Imagine a factory floor where airplanes are built by robots that work cooperatively with humans and also with one another to get any number of complex tasks done. Today, this does not happen in airplane manufacturing. For example, humans are needed inside the tight confines of a plane’s hull to perform any number of tasks, including tightening small screws. To fully automate airplane manufacturing, a robot would need to be light-weight and carry very little computational power, since computations require such bulky hardware. However with a 5G wireless communication link, information in the form of data could be pushed to the cloud for computation, very quickly, and returned back from the cloud to the robot as fast real-time feedback, so the robot is free to only sense its environment while lifting its arm inside a plane without the worry of accidentally damaging other airplane parts.
What role should engineers and researchers play in dispelling some of the myths and fears surrounding 5G?
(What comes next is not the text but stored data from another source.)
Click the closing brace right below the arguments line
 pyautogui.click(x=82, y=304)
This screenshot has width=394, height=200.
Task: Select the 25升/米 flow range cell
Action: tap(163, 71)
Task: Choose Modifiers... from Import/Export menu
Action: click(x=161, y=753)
There have been several studies looking at safety of high frequency 5G technology, and there is no scientific evidence showing 5G to be harmful to our health. Even though 5G researchers know this, we could do a better job of getting this information to the public. It is important for researchers to cite the proper scientific studies, and where possible, collaborate with doctors to further strengthen studies. I think this is an area where engineers could do better with public relations outreach to dispel myths.
Elza Erkip speaking with her NYU Faculty colleague and Blavatnik Awards Regional Judge Nasir Memon at the 2017 Blavatnik Science Symposium
Research in your lab is at the forefront of mobile technology. What specific questions are you addressing in your lab and how may it impact users of 5G technology?
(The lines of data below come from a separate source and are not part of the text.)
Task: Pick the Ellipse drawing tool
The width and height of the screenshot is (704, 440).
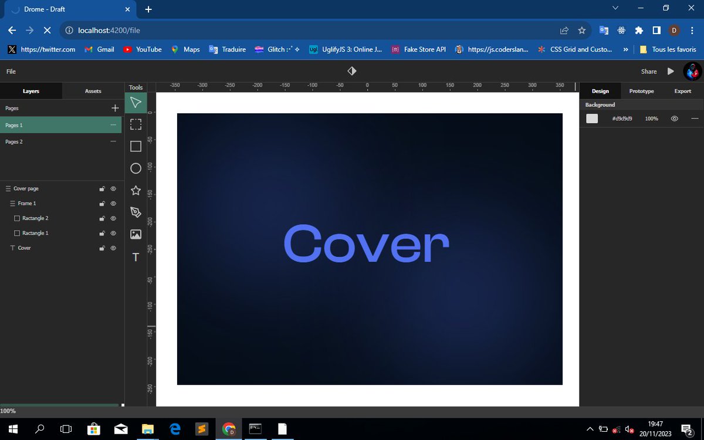Action: [x=136, y=168]
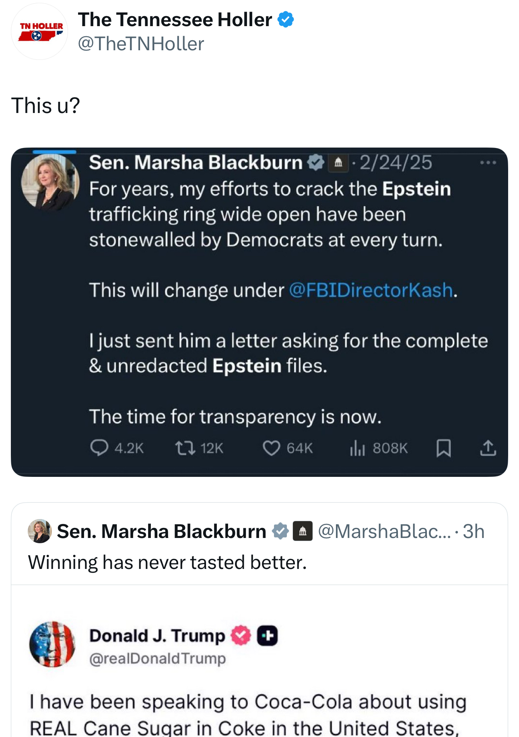Open the "Winning has never tasted better" quote
Screen dimensions: 519x737
(x=167, y=562)
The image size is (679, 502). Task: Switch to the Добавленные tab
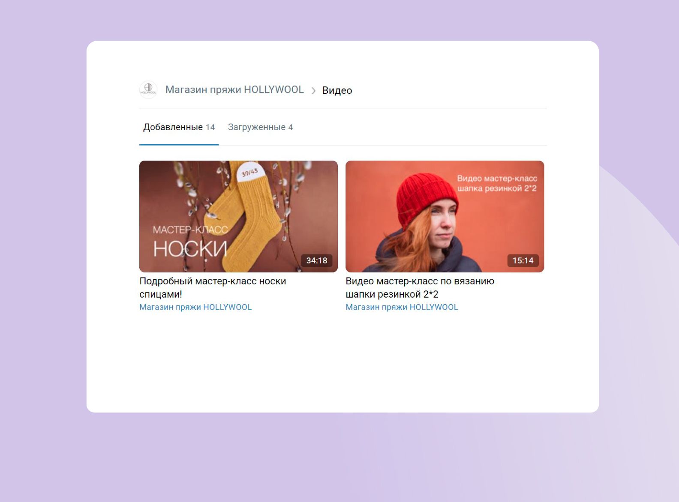(173, 127)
My lab is looking at 5G technology from a variety of perspectives. 5G technologies are very energy-intensive, so we are looking into ways of lowering energy consumption while still maximizing the benefit that 5G can bring. We are also looking at privacy. When we surf the internet, we are constantly leaving digital “breadcrumbs” behind that reveal part of our identity. No matter how well-intentioned a website or app, digital breadcrumbs can be brought together to compromise a user’s privacy or identity. For wireless technology, privacy becomes even more important. Digital breadcrumbs can be collected by apps on our phone, including data from wireless carriers on our mobility patterns. So, keeping the exciting tools that these apps enable while maintaining the privacy of wireless users is quite a challenge, and is something my research group is seriously thinking about, as well.
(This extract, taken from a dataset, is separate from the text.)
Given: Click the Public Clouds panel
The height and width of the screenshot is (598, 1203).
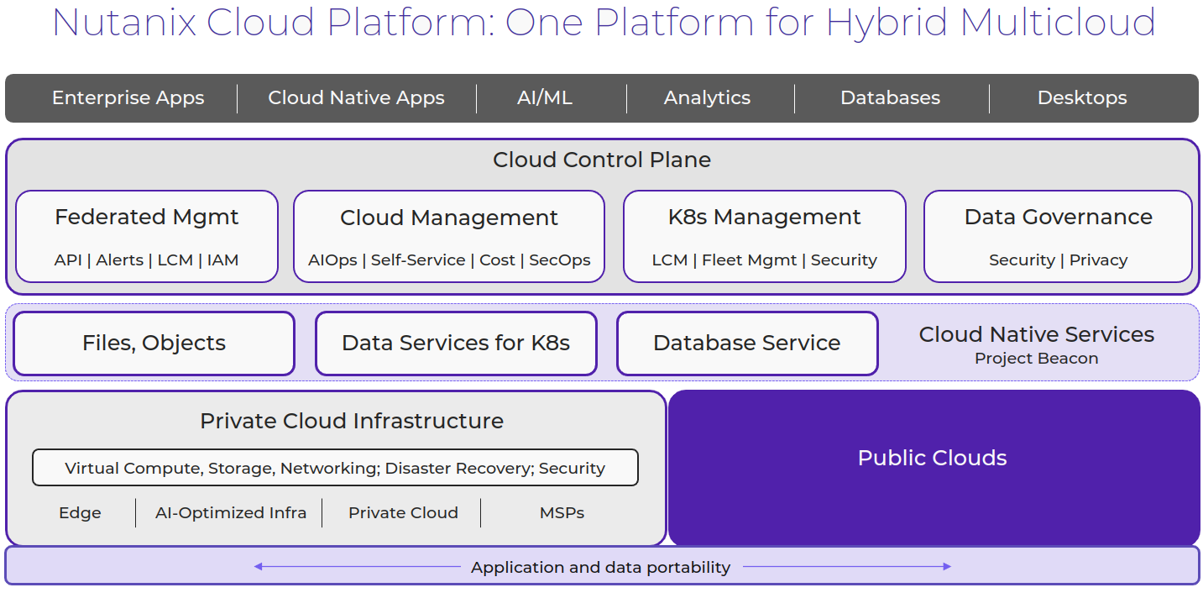Looking at the screenshot, I should tap(932, 459).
What interesting applications are being imagined for the future, beyond 5G technology?
Overall, the industry is looking to increase communication speeds even further, which might one day enable applications that currently sound like science fiction, such as 3D-hologram video conferencing. There is currently no real consensus on what a future 6G technology will bring, but there are some sophisticated ideas out there, like “edge computing,” which is a type of sharing of data-storage capabilities that could be optimized across a mobile network of systems and devices to further speed up communications. For example, if you’re streaming your favorite show, the next episode could be uploaded to servers located closer to you rather than remaining on the streaming service’s centralized servers. This would reduce demand on wireless networks. Other features being discussed for 6G are wireless power transfer technologies that can power a drone and use the exact same signal to also communicate with the drone. Sounds a bit like science fiction, but a lot of good theoretical work in the mobile communications space suggests that this technology is a real possibility. We're not there yet but the question in my mind is, “Can we make this a reality for 6G?”